Rob: The Leafs are the clear favorites, but I’ll operate under the assumption that won’t happen. The Islanders could catch them, but with a point and a game in hand, the Leafs are in the driver seat for the 4/5 match up (with the Montreal Canadiens… and who doesn’t want to see that?). So for the sake of diversity, I’ll argue that the Leafs are not the ideal match up.

After the Leafs there is no clear matchup that favors the Caps. I look at the other three possibilities and whittle the list down by process of elimination. As much as the Senators are sinking, that’s not a match up I’d want any part of. The only team to beat the Caps during this recent hot streak is the Senators. Crappy offense, goalie on top of his game, tight defense? We’ve seen this story before. And the Senators may get back one or both of their injured offensive studs in the playoffs.

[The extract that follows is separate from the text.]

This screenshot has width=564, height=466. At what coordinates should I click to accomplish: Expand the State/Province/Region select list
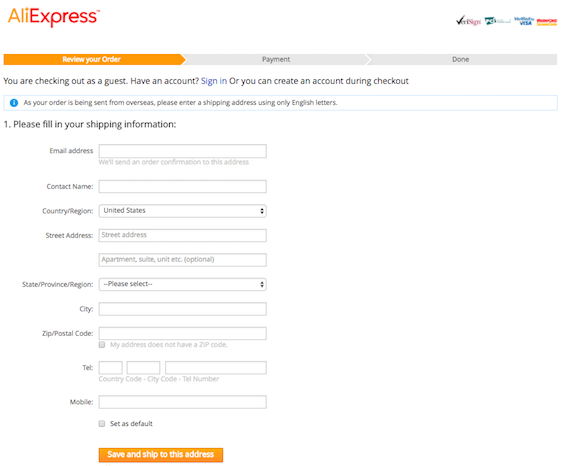tap(182, 284)
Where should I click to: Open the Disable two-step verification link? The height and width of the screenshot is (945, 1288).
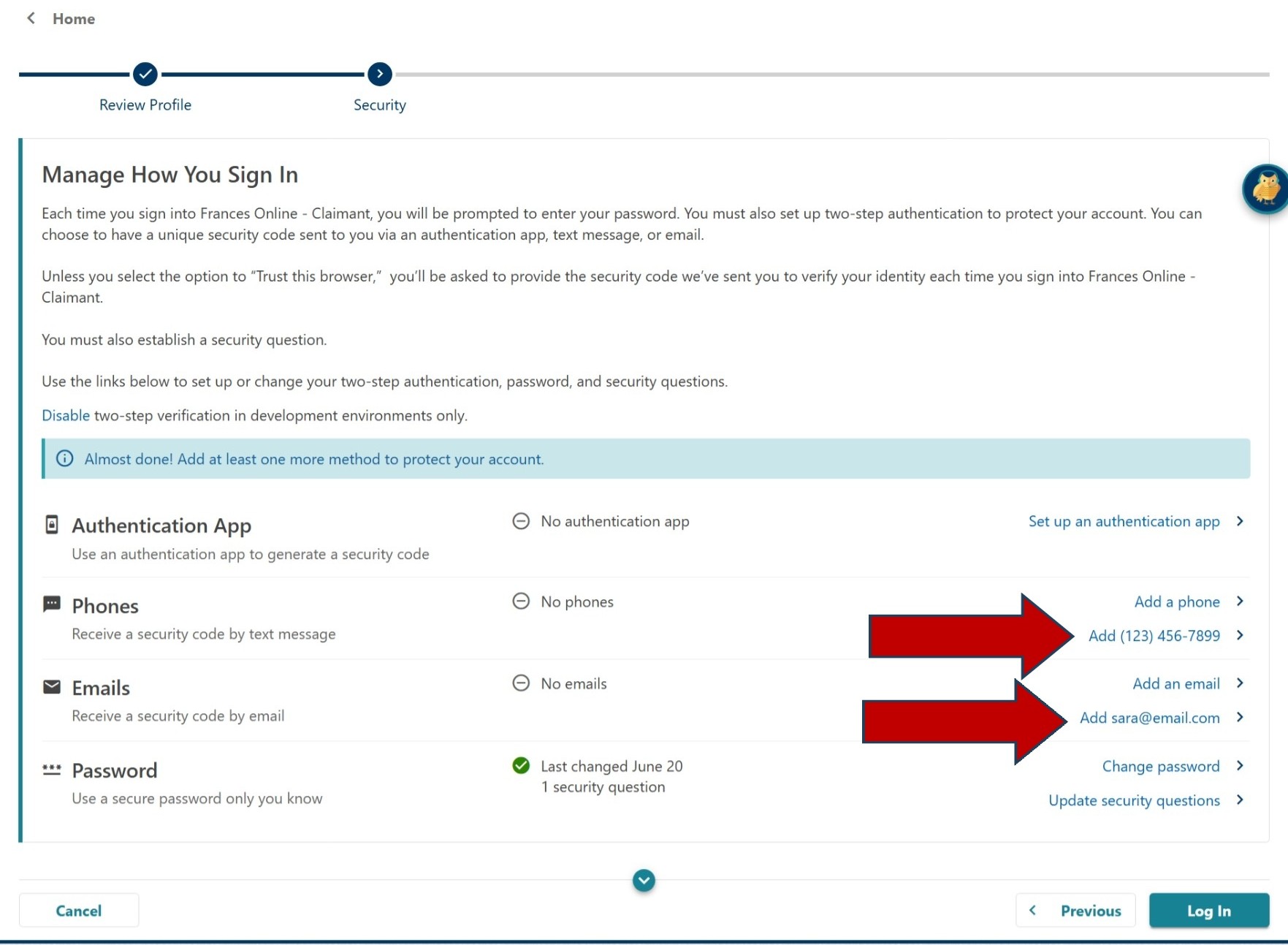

That leaves the NY area teams. The Islanders are young and inexperienced, but they have a lot of team speed and are one of the hottest teams in the east right now. They’ve given the Caps fits for most of the season (and, really, even in prior seasons when they weren’t playoff caliber). I wouldn’t say I fear the Islanders, but I think they pose significant matchup problems (e.g. a top-10 PP and the aforementioned speed), especially if the Caps have to play without Joel Ward and Brooks Laich.

The Rangers are familiar. The Rangers aren’t that fast. The Rangers aren’t that good. Throw in the motivation from last year’s playoff loss and I think the Rangers, while the most boring matchup, are also the best one for the Caps. Lundqvist is obviously a great goalie, but the team isn’t as a whole . They have talent, for sure, but they don’t have a ton of depth, they have a bottom-half PK (great matchup for the Caps), and in the one area the Caps are really vulnerable right now, the PK, the Rangers will be less likely to exploit with their bottom-third PP. Bring on the Rangers.

Again.

Kevin: Anyone but the Rangers. Is something different so much to ask for? Is not having to see Henrik Lundqvist so much to ask for? Is not having to sit through John Tortorella’s sandpaper press conferences game after game so much to ask for? Like the Capitals, the Rangers have heated up since the trade deadline, and in an act of reverse psychology manifesting physically, they’ve become the second highest scoring team in the league since dishing supposed high-scorer Marian Gaborik.

I don’t think the matchup is tremendously poor for the Capitals, for the reasons Rob dictated above. But it just doesn’t appeal to me, as a Caps fan, and as a hockey fan. I’ve read this book before, I’ve seen this movie, I’ve eaten, digested, and voided this meal. I just want to see some new damn colors on the ice. I like the idea of playing Toronto, with their Herculean media circus-fueled expectations or the Islanders, with their relative inexperience and sieve-like defense. The Rangers? Ugh.